### ACTION ITEM
Give again the line that contains "Check the Ячейка целиком checkbox" and every line after it to the end of the records. Keep them exactly as they are and add nothing.

Stored dataset items
----

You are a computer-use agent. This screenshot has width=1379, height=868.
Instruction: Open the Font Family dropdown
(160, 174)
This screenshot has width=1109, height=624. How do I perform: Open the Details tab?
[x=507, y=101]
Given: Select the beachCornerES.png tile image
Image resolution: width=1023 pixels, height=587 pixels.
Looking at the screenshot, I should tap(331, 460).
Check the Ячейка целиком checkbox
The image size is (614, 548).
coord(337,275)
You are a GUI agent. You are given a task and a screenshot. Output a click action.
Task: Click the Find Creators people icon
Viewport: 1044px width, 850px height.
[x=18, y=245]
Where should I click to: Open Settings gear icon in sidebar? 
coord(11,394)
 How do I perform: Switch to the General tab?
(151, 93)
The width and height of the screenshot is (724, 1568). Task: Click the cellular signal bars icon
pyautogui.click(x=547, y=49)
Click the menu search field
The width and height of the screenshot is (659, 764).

----

### RESULT OF THE TASK
Check the Ячейка целиком checkbox
The image size is (614, 548).
coord(337,275)
You are a GUI agent. You are given a task and a screenshot. Output a click action.
Task: Click the Find Creators people icon
Viewport: 1044px width, 850px height.
[x=18, y=245]
Where should I click to: Open Settings gear icon in sidebar? 
coord(11,394)
 How do I perform: Switch to the General tab?
(151, 93)
The width and height of the screenshot is (724, 1568). Task: Click the cellular signal bars icon
pyautogui.click(x=547, y=49)
Click the menu search field
The width and height of the screenshot is (659, 764).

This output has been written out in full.